Explanation and Key Points

This R pipeline mirrors SAS cleaning logic using tidyverse functions. Key parallels include:

SAS	R
PROPCASE	str_to_title
COMPRESS	str_replace_all
INPUT	as.numeric
IF-THEN	case_when
COALESCEC	coalesce
STRIP	str_trim

R provides exceptional flexibility for exploratory data engineering, while SAS excels in governed enterprise environments.

Enterprise Validation & Compliance

In SDTM and ADaM environments, every transformation must be traceable.

Key enterprise requirements include:

Audit trails
QC independence
Metadata governance
Reproducibility
Variable lineage
Controlled terminology
Validation traceability

One dangerous SAS behavior is:

if Age < 18 then delete;

Because SAS treats missing numeric values as smaller than valid numbers, records with missing age also get deleted unintentionally.

This can create catastrophic analytical bias in clinical trials.
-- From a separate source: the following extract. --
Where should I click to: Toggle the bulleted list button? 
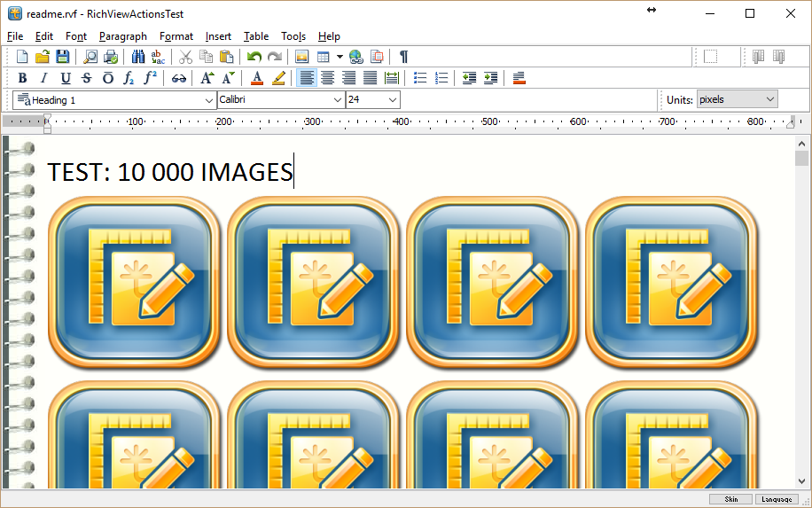coord(420,78)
Defensive programming is mandatory.

20 Real-World Data Cleaning Best Practices

Standardize variable naming conventions
Validate dates before conversion
Remove duplicate business keys
Track audit metadata
Use reusable macros
Avoid hardcoded logic
Standardize categorical labels
Validate numeric ranges
Implement QC independence
Preserve raw source datasets
Log all transformations
Validate email structures
Standardize region codes
Use metadata-driven mappings
Separate raw and curated layers
Implement production checkpoints
Use defensive IF conditions
Validate missing-value assumptions
Automate reconciliation checks
Document derivation logic thoroughly

Business Logic Behind Data Cleaning

Business logic is the foundation of analytical reliability. Missing values are often imputed because downstream models and reporting systems cannot process null structures consistently. For example, if a fruit price is missing, revenue summaries become distorted. In clinical trials, missing patient ages may exclude subjects from eligibility analysis.

Unrealistic values must also be corrected. Negative shipment costs or impossible patient ages create misleading analytical outcomes. Date standardization is equally critical because reporting timelines, treatment durations, and seasonal analyses depend heavily on accurate temporal calculations.
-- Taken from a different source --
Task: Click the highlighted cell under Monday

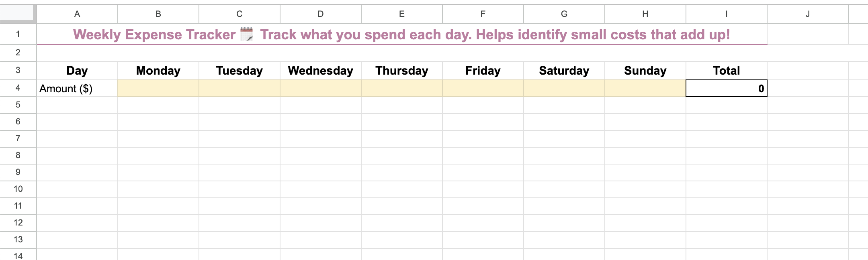Action: (x=158, y=88)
Text normalization ensures that “Tropical,” “tropical,” and “TROPICAL” are treated as identical business categories. Without normalization, aggregation logic fragments analytical summaries.

These corrections are not cosmetic. They directly influence executive decisions, AI predictions, operational KPIs, and regulatory submissions.

20 One-Line Insights

Dirty data creates expensive business mistakes.
Validation logic is stronger than visual inspection.
Missing dates silently break forecasting models.
Duplicate IDs inflate analytical metrics.
Standardized variables improve reproducibility.
Regulatory submissions demand traceability.
Defensive programming prevents hidden failures.
Audit readiness begins with metadata discipline.
PROC SQL simplifies relational intelligence.
DATA step excels in row-wise control.
R accelerates exploratory transformations.
SAS dominates governed enterprise reporting.
Poor text normalization fragments dashboards.
Controlled terminology improves aggregation quality.
QC independence increases analytical trust.
Macros improve scalability and consistency.
Missing numeric values require special handling in SAS.
Enterprise analytics depends on reproducible pipelines.
Standardization improves machine-learning stability.
Reliable analytics begins with reliable data.

SAS vs R Comparison

Capability	SAS	R
Auditability	Excellent	Moderate
Regulatory Acceptance	Industry Standard	Growing
Flexibility	Moderate	Very High
Performance	Strong	Strong
Visualization	Moderate	Excellent
Governance	Excellent	Moderate
Macro Automation	Powerful	Functional
Exploratory Analysis	Moderate	Excellent
Production Stability	Excellent	Good
Open Source	No	Yes

SAS dominates highly regulated enterprise ecosystems because of auditability, reproducibility, and metadata control. R excels in exploratory analytics, statistical flexibility, and rapid prototyping. Together, they create an extremely powerful hybrid analytics framework.

Validation Checklist

1.Duplicate check completed
2.Date conversion validated
3.Missing-value review performed
4.Email structure verified
5.Region normalization applied
6.Numeric range validation completed
7.Metadata reviewed
8.QC reconciliation performed

Summary

Creating analysis-ready datasets is one of the most critical responsibilities in enterprise analytics, especially in industries such as clinical research, banking, insurance, retail, and healthcare. Raw operational data often contains serious quality issues including duplicate records, invalid dates, negative numeric values, inconsistent text formatting, missing variables, malformed emails, corrupted categorical values, and mixed data types. These problems can severely impact dashboards, statistical outputs, AI predictions, regulatory submissions, and executive decision-making.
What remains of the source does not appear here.